Lecture15-Regression-Diagnostics

This is the second lecture in a series dedicated to regression modeling. We talked about some of the things that can go wrong when estimating linear models and how to diagnose those, how to model categorical variables and interpret the corresponding regression coefficients, how to model and interpret interaction effects, and how to work with standardized regression coefficients.

The importance of having a good understanding of linear regression before studying more complex statistical models cannot be overstated.

Lecture Readings

James, G., Witten, D., Hastie, T., & Tibshirani, R. (2013). An introduction to statistical learning (Vol. 112, p. 18). Springer.

Chapter 3 reviews some of the key ideas underlying the linear regression model, as well as the least squares approach that is most commonly used to fit this model.


Grolemund, G., & Wickham, H. (2018). R for data science.

This book will teach you how to do data science with R: You’ll learn how to get your data into R, get it into the most useful structure, transform it, visualise it, and model it. In this book, you will find a practicum of skills for data science. Just as a chemist learns how to clean test tubes and stock a lab, you’ll learn how to clean data and draw plots—and many other things besides.

Chapters 22-24 (Modeling) are the most relevant for this lecture.


Bruce, P., Bruce, A., & Gedeck, P. (2020). Practical Statistics for Data Scientists: 50+ Essential Concepts Using R and Python. O’Reilly Media.

Chapter 4 covers regression modeling. Note the emphasis on prediction, instead of the more common goal of explanation in empirical research.


Goodman, S. (2008). A dirty dozen: Twelve p-value misconceptions. In Seminars in Hematology (Vol. 45, No. 3, pp. 135-140). WB Saunders.
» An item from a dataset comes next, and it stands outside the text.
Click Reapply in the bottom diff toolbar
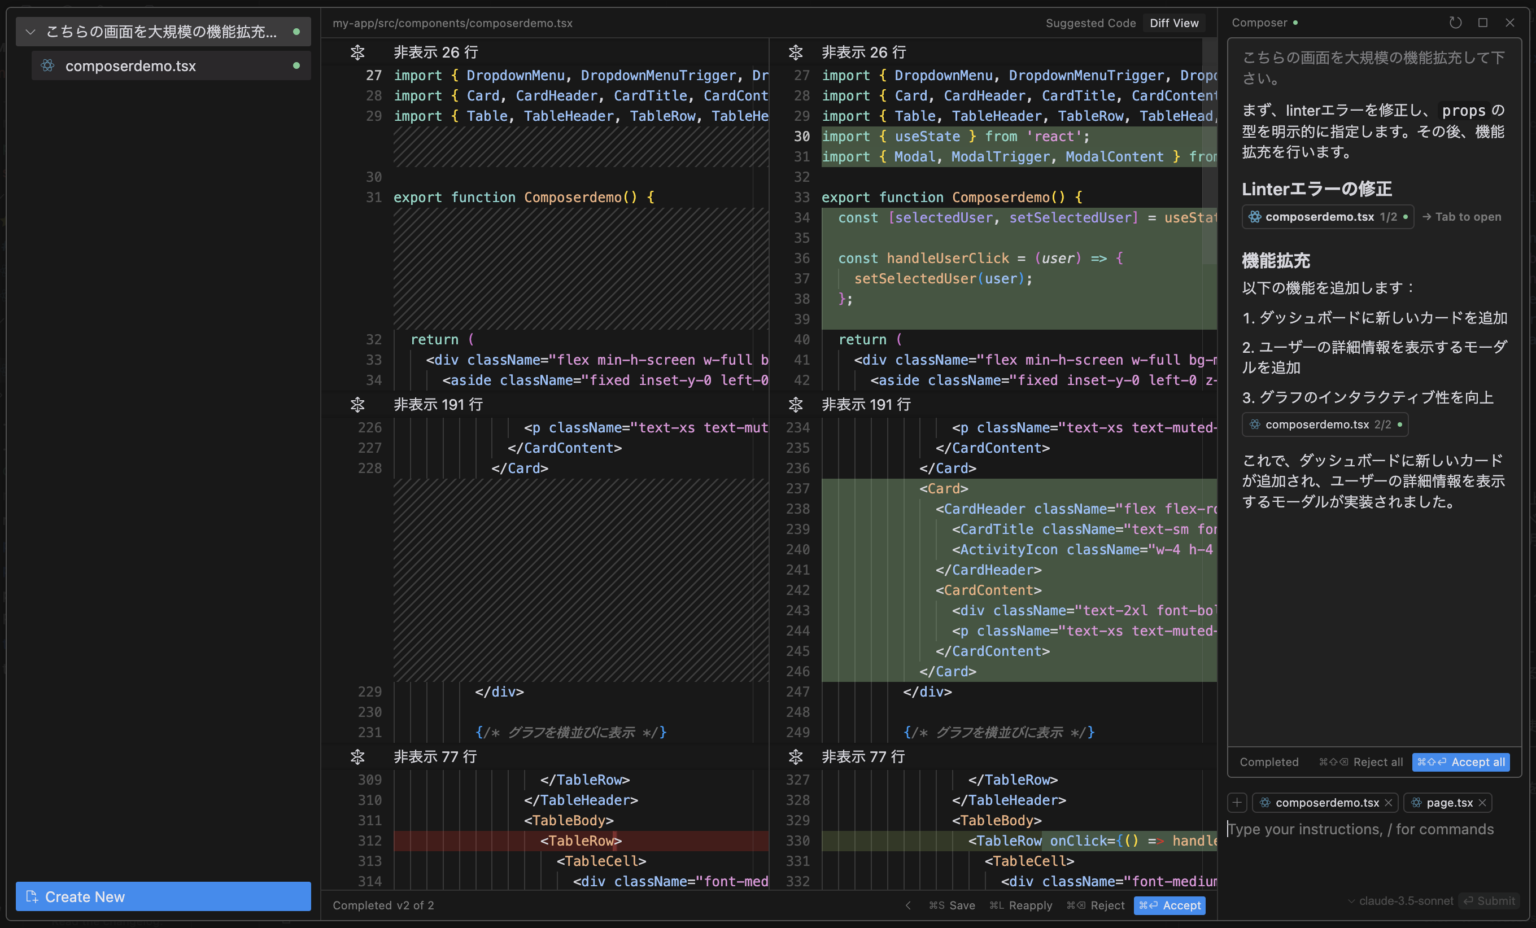The height and width of the screenshot is (928, 1536). (x=1021, y=906)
Among others, the paper addresses a common false belief that the probability of a conclusion being in error can be calculated from the data in a single experiment without reference to external evidence or the plausibility of the underlying mechanism.

Additional Readings

Woolridge, J. M. (2003). Introductory econometrics: A modern approach. Thomson, Mason.

Probably the most in-depth coverage of regression modeling possible. More emphasis on theory than other sources.


F.E. Harrell, Jr., Regression Modeling Strategies, Springer Series in Statistics.

  • Chapter 1: Introduction
  • Chapter 2: General aspects of fitting regression models (especially 2.1–2.3, 2.7)
  • Chapter 4: Multivariable modeling strategies

Freedman, D., Pisani, R., & Purves, R. (2007). Statistics. W. W. Norton & Company.